Поскольку письма Шолохова до момента их обнаружения десятилетиями хранились в государственных и частных архивах, они не могли быть подправлены или, тем более, созданы заново в угоду каких-либо посторонних факторов, порожденных нуждами и потребностями иной эпохи. Поэтому письма автора «Тихого Дона» являются в высшей степени объективным источником информации о жизненном пути писателя и о его творчестве. Они не могут игнорироваться при разрешении любого вопроса, связанного с Шолоховым. Не случайно так называемые антишолоховеды старательно избегают использования в своих манипуляциях, которые касаются истории создания «Тихого Дона», малейших упоминаний об эпистолярии Шолохова.

Важно подчеркнуть, что Шолохов был не только очевидцем трагических событий, переживаемых народом в 1920–1930-х годах, он активно вмешивался в их развитие. Помогая обиженным, добиваясь восстановления справедливости, обращался с письмами к прокурору Северокавказского края, в ЦК партии, совершал поездки в Ростовский крайком ВКП(б). Уже в то время, у самых истоков коллективизации, он выступил непримиримым оппонентом государственной политики по отношению к крестьянству, основанной на насилии.

Особый интерес представляют письма Шолохова к И. В. Сталину. Сохранилось 16 такого рода посланий с 1931 г. по 1950 г., которые являются важными историческими документами эпохи. В этих документах отчетливо запечатлелась и личность писателя во всей своей масштабности и сложности. Он не только сообщает руководителю страны о преступных действиях представителей советской власти по отношению к крестьянству, но и резко эмоционально выражает свое возмущение ими. Пишет правдиво, бесстрашно, не задумываясь о последствиях критики лично для себя. В борьбе с грубыми нарушениями в колхозном строительстве Шолохов проявил подлинное гражданское мужество. Он рассказал Сталину о творившейся на Дону вакханалии с такой степенью остроты и правды, на которые вряд ли кто другой мог отважиться. Во всяком случае, для литературной среды того времени эпистолярное выступление Шолохова было беспримерным.

Знакомясь с эпистолярием Шолохова — не только с письмами самого писателя, но и адресованными ему посланиями соотечественников, — мы можем убедиться в том, что характер жизненного поведения и особенность позиции в литературных отношениях, которые были свойственны Шолохову, воспринимались многими писателями в предвоенное десятилетие под знаком нравственного примера.

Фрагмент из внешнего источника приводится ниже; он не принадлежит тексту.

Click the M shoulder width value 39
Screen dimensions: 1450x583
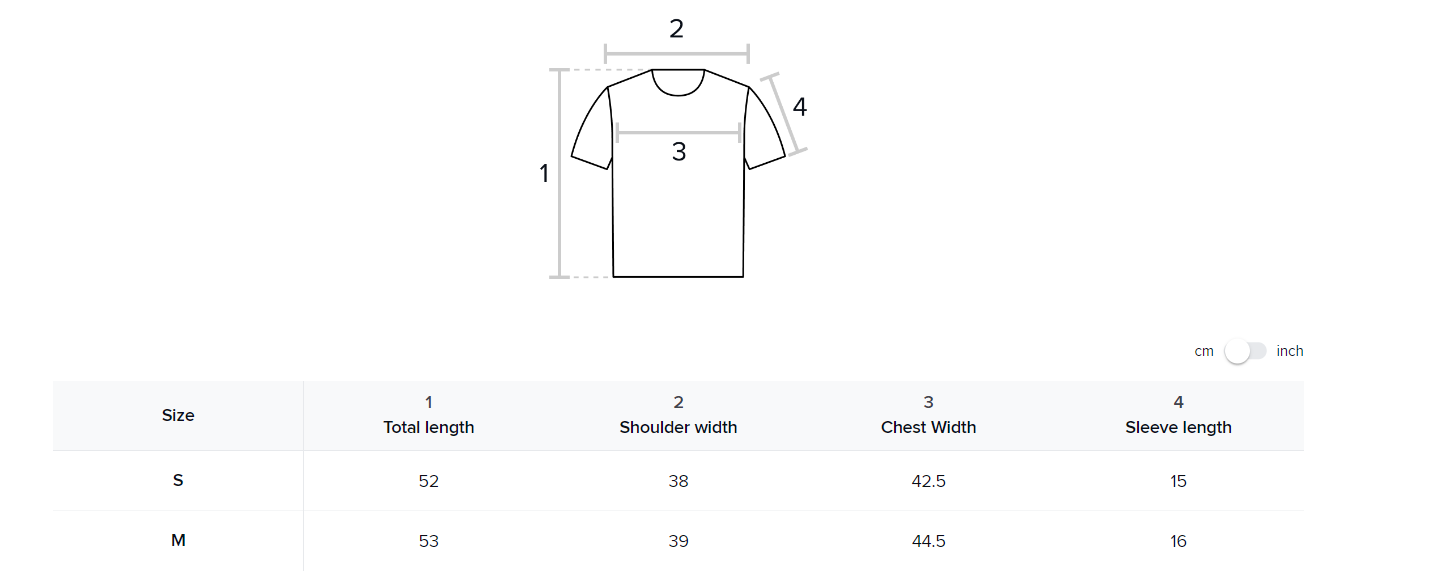click(x=678, y=541)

Об этом со всей определенностью заявил, например, замечательный прозаик Иван Катаев: «Шолохов — единственный из нас — кто, по-моему, живет так, как нужно, и иногда мне кажется, что он один работает за всех нас». Столь весомая оценка Шолохова не была выражением ни сугубо личных симпатий, ни узкопрофессиональных пристрастий определенной писательской группы. В ней запечатлелось представление о художнике, ставшее достоянием общественного сознания.

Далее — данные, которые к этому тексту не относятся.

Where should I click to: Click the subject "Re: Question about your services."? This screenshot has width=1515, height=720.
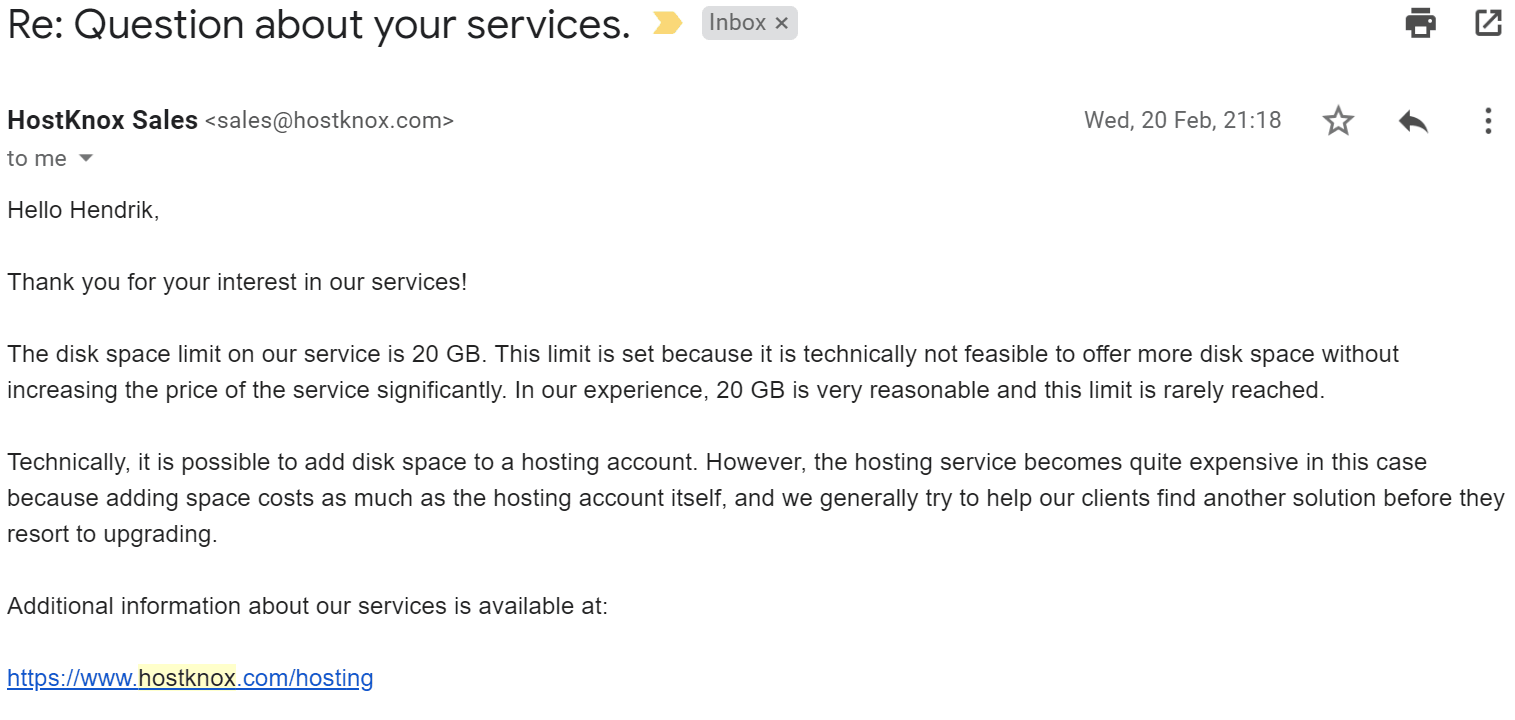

Изучение эпистолярного наследия Шолохова — одно из приоритетных направлений современного литературоведения. Научно-комментированное издание писем самого писателя, а также многочисленных посланий к нему его современников имеет большое значение не только в деле уточнения фактов биографии и творческого пути писателя, но и является важнейшим подспорьем в изучении истории создания и публикации его произведений. Так, например, не вызывает сомнения, что без учета суждений, рекомендаций и оценок, которые выражены в письмах Шолохова, невозможно не только досконально исследовать процесс создания романа «Тихий Дон», но и установить его текст, в наибольшей степени соответствующий творческому замыслу автора. Эпистолярий писателя является едва ли не единственным по своей достоверности источником сведений о такой скрытой от постороннего взгляда теме, как история печатного текста «Тихого Дона».

В последние десятилетия внимание научной общественности к эпистолярию Шолохова существенно возросло. Подлинным событием можно считать выход в свет в 2003 г. подготовленного текстологами ИМЛИ РАН научного издания писем М. А. Шолохова (под общей редакцией А. А. Козловского, Ф. Ф. Кузнецова, А. М. Ушакова, А. М. Шолохова). В настоящее время в ИМЛИ завершается подготовка двухтомного сборника писем читателей Шолохова «Очень прошу ответить мне по существу...» (ответственный редактор Н. В. Корниенко), первый том которого вышел в свет в 2020 г. Однако нельзя сказать, что потребности в изучении эпистолярия Шолохова в полной мере удовлетворены. Так, на мой взгляд, назрела необходимость в подготовке нового, дополненного и уточненного в комментариях, научного издания писем Шолохова.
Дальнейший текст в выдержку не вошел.